WASHINGTON - Some of the killer tornadoes that ripped across the South may have been among the largest and most powerful ever recorded, experts suggested, leaving a death toll that is approaching that of a tragic "super outbreak" of storms almost 40 years ago.
"There's a pretty good chance some of these were a mile wide, on the ground for tens of miles and had wind speeds over 200 mph," said Harold Brooks of the National Severe Storms Laboratory in Norman, Okla.
It may have been a single long-ranging twister that battered Tuscaloosa, Ala., and then covered the 60 miles to Birmingham, Brooks said.
Only 1 percent of twisters reach the most powerful readings, but Brooks thinks several of those that left death and destruction in Alabama and five other states Wednesday fall into that category.
That speculation hasn't been confirmed yet, but if it is, it's no wonder so many homes were flattened and scores were killed.
Most tornadoes are weak, so most reasonably built structures survive them. The typical tornado is on the ground for a couple of miles and is a couple hundred yards wide with half the wind speed of the storms that barreled through the region on Wednesday.
It was the deadliest day for tornadoes since a series of twisters killed more than 300 people in 11 states in 1974, Brooks added. The death toll from Wednesday has surpassed 250 and is rising. The worst day in recorded history for storm fatalities is March 18, 1925, with 747 deaths.
"A big question is - the tornado in Tuscaloosa and Birmingham, is it the same one? I think they are the same," he said.
Chris Weiss, a tornado expert at Texas Tech University, said the storm that spawned that tornado formed in Mississippi and "lasted over 300 miles, and even for a super cell that's pretty long."
Tornado outbreaks happen just about every year somewhere in the country. But this time conditions were just about perfect for the series of powerful storms, explained Jerry Brotzge, a senior research scientist at the Center for Analysis and Prediction of Storms at the University of Oklahoma. He noted that a deadly tornado in Oklahoma in 1999 also was almost a mile wide.
Brooks noted there was a trough in the mid-levels of the atmosphere over the western U.S., with a strong jet stream coming across the southern U.S. A trough to the west means winds blowing to the south, turning and then moving back north at the same time a powerful jet of wind blows from the west above.
And that, explained Brotzge, results in an area "to the east of the trough where you have warm, moist southeast winds at the surface and strong dry winds from the west above ... that creates the perfect scenario for strong thunderstorms" and tornadoes.
Why was there such an active weather pattern?
"Causes are always difficult to assign," Brooks said. "A little bit has probably been the weakening La Nina in the Pacific, but not all weakening La Ninas are associated with lots of tornadoes, and we get lots of tornadoes in other situations as well."
La Nina is an unusual cooling of the water in the tropical Pacific Ocean that can change weather patterns around the world. The federal Climate Prediction Center said last month that La Nina conditions were weakening but could continue to affect weather for months.

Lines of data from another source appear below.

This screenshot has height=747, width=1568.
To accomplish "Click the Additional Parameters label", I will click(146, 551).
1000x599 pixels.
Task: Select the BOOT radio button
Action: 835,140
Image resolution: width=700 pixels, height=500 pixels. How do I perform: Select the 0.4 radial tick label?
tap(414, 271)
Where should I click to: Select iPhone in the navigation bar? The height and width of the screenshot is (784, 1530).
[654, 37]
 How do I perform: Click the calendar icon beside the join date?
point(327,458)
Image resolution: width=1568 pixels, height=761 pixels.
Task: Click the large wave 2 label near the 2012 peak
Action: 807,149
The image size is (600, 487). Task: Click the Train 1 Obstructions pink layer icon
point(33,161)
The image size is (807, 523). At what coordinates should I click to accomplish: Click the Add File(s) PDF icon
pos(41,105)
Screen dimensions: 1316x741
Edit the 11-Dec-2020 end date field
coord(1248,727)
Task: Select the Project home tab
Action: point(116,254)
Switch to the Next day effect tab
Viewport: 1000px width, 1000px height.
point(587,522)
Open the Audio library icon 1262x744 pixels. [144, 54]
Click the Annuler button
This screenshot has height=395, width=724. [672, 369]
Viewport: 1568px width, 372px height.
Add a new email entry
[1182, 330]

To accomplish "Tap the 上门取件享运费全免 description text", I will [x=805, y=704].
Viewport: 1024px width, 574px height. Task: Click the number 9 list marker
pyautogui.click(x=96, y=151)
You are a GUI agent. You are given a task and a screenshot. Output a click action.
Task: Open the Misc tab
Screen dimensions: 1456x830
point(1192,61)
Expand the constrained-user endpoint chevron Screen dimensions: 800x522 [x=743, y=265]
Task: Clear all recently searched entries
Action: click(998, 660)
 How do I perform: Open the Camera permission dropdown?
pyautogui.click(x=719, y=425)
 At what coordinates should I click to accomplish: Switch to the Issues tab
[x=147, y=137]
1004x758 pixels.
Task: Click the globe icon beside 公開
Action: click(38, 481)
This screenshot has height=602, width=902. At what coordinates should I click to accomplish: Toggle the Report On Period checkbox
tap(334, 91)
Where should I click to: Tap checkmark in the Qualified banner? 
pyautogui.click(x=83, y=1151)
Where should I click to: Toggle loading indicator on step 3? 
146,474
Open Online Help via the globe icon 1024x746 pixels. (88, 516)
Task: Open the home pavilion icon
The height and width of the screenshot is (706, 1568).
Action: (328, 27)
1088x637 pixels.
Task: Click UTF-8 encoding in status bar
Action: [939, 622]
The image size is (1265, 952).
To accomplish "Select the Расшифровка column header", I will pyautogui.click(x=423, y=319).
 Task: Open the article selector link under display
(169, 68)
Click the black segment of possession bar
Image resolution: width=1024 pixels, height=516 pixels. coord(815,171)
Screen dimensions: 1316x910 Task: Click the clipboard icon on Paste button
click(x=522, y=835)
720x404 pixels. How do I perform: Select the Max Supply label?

Weiss said there is no scientific consensus on whether climate change played a role in this series of powerful storms. "The problem is trying to relate a climate signal to a specific weather event is always dangerous," he said.
Deaths from twisters have been declining in recent years because of improved forecasts and increased awareness of them by people living in tornado-prone areas, especially in smaller and rural communities.
While most Americans live in cities, urban areas actually cover only a relatively small percentage of the country. The result is that tornadoes occur more often in rural, sparsely populated areas.
That's led some people to believe twisters don't strike cities. But the National Climatic Data Center in Asheville, N.C., calls that a myth: "Tornadoes have hit several large cities including Dallas, Oklahoma City, Wichita Falls, St. Louis, Miami and Salt Lake City. In fact an urban tornado will have a lot more debris to toss around than a rural twister."
While May is historically the busiest month for tornadoes, they surge sharply upward in April as warm weather begins setting in and dry western air collides with warm moist conditions moving north from the Gulf of Mexico.
Indeed, the biggest tornado outbreak on record occurred April 3-4, 1974 when 147 confirmed twisters touched down in 13 states, claiming more than 300 lives in the United States and Canada.
However, April 1957 was more like this year, recording several days with large numbers of deadly twisters, said Brooks. By contrast April 1974 was a relatively average month, he said, with one "ridiculous" day.
The extraordinary swarm of tornadoes battering the country this month seems bent on proving Mississippi State University professor Grady Dixon's point - Tornado Alley is a lot bigger than people thought.
While that's traditionally seen as a north-south swath of the nation from the Dakotas to Texas with a second twister center - Dixie Alley - extending across the South from Arkansas to Georgia, Dixon argues they are really one big tornado risk area.
"Our goal is to show that there really are no separate regions, it's all one large risk area that's connected," Dixon said, describing a study scheduled to be published in the Bulletin of the American Meteorological Society.
And the near record number of tornadoes reported this month has obligingly swept across both "alleys."